Asymmetrical recognition of the palindromic AP1 binding site (TRE) by Fos protein complexes.

Fos and Jun proteins form a tight complex which binds specifically to the AP1 recognition sequence, a palindromic DNA element also referred to as the TPA responsive element (TRE). To elucidate the mechanism of Fos-Jun interaction with the TRE we have performed UV cross-linking studies using oligonucleotides where thymines were replaced with bromouracil. Our results indicate that both Fos and Jun directly contact the TRE but that the interaction of Fos and Jun with thymines in structurally equivalent positions in the two half sites of the TRE is different. In addition, we have carried out a comprehensive mutagenesis study of the TRE by introducing all possible point mutations plus thymine----uracil substitutions into the palindromic TRE core sequences and the adjacent nucleotides on both sides.

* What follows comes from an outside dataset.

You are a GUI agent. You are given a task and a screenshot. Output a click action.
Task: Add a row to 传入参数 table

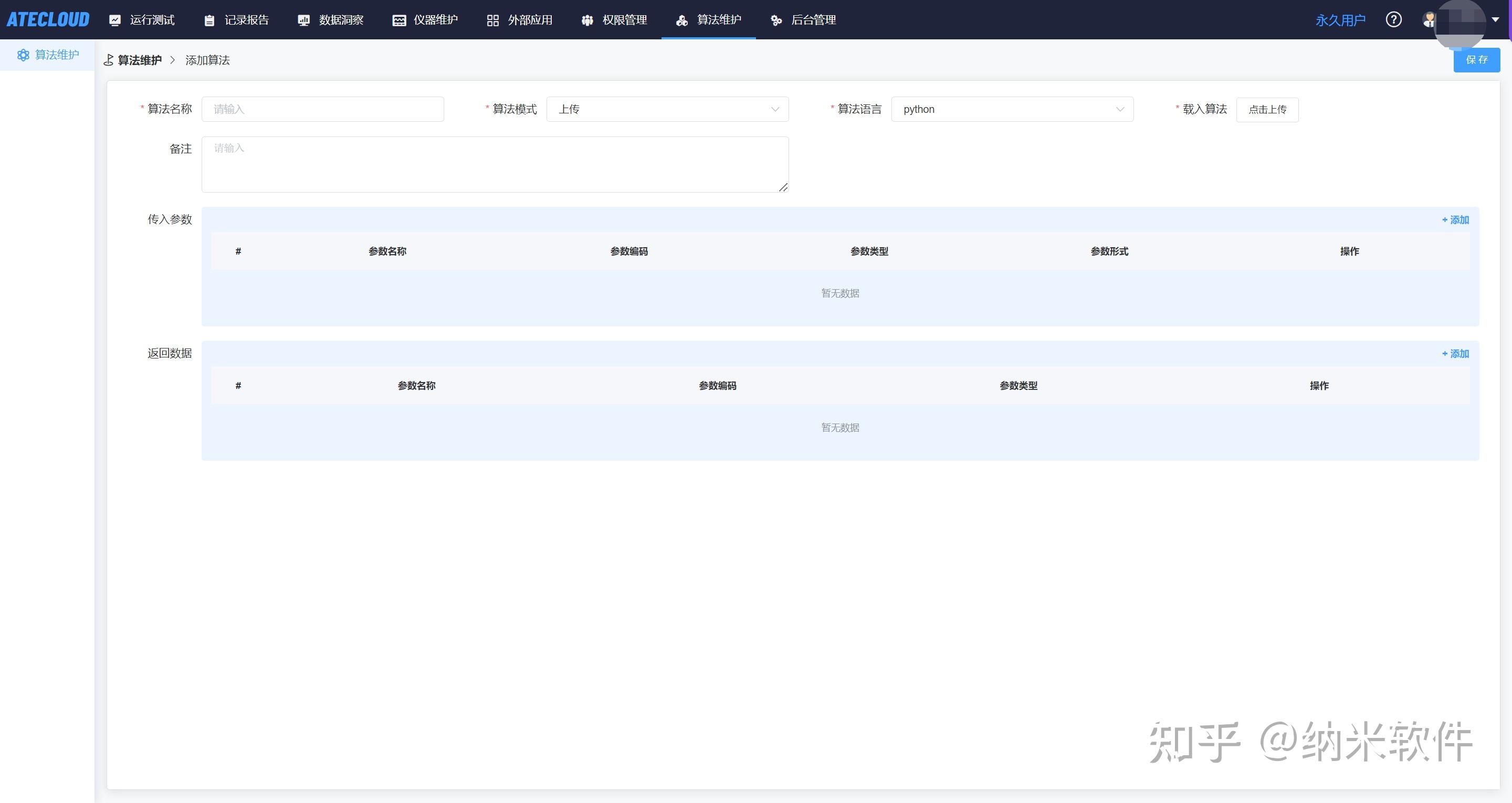coord(1455,220)
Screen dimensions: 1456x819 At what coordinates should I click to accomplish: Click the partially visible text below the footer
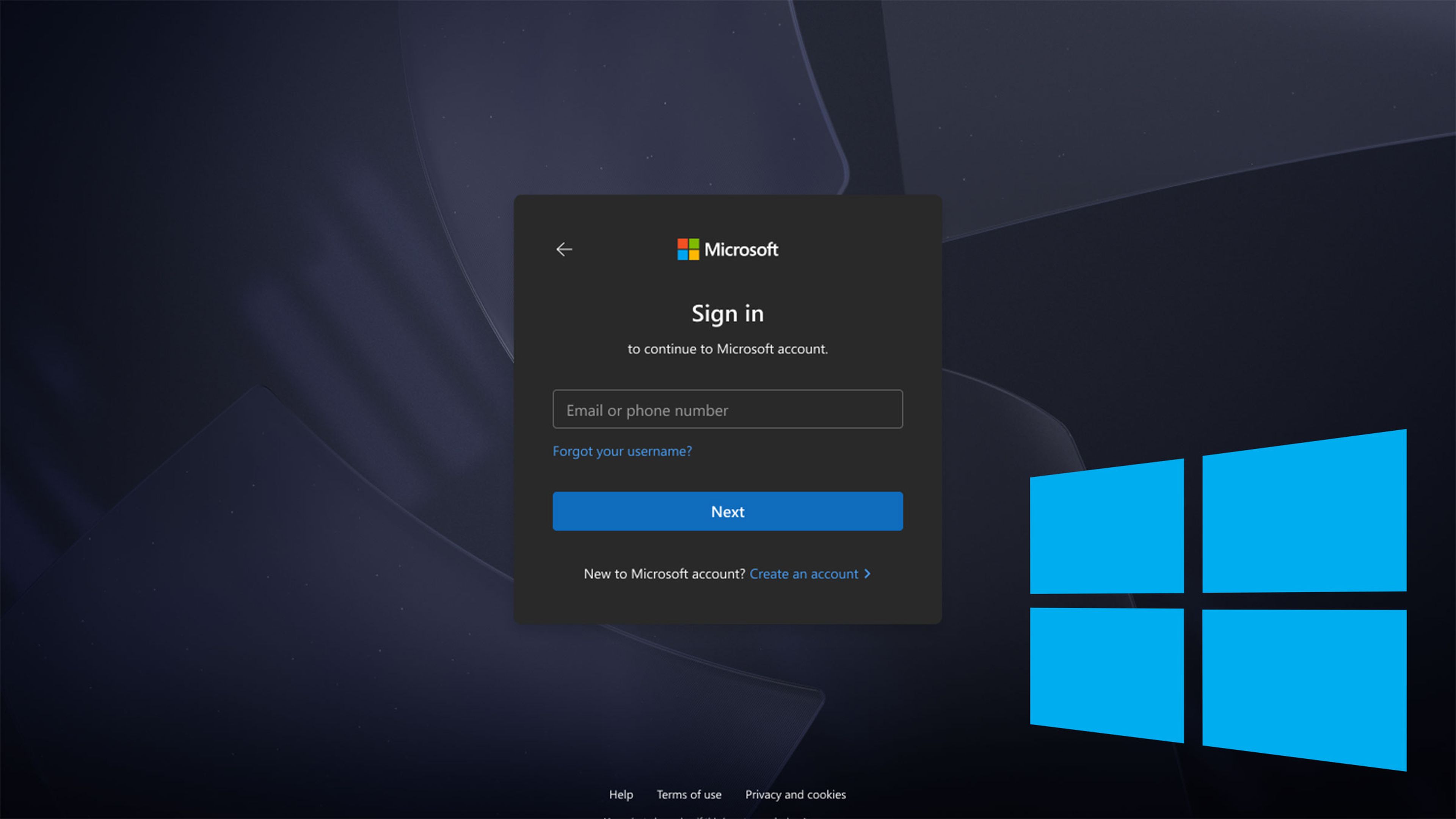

The results of this analysis clearly show that the palindromic TRE is asymmetrical with respect to binding of Fos-Jun. We also show that a Fos protein complex with a homodimeric DNA binding site binds considerably less efficiently to TRE mutants with a perfect dyad symmetry compared with the binding to the wild-type TRE. This demonstrates that the asymmetrical recognition of the TRE is not due to the heterodimeric nature of the Fos/Jun complex but directly related to an asymmetry in the TRE sequence. The methyl groups of all four thymine residues within the TRE seem to be functionally crucial since thymine----uracil substitutions strongly reduce or abolish binding to Fos/Jun. The relevance of structurally equivalent methyl groups in the TRE core sequence is different, lending further support to the conclusion that the TRE is asymmetrical.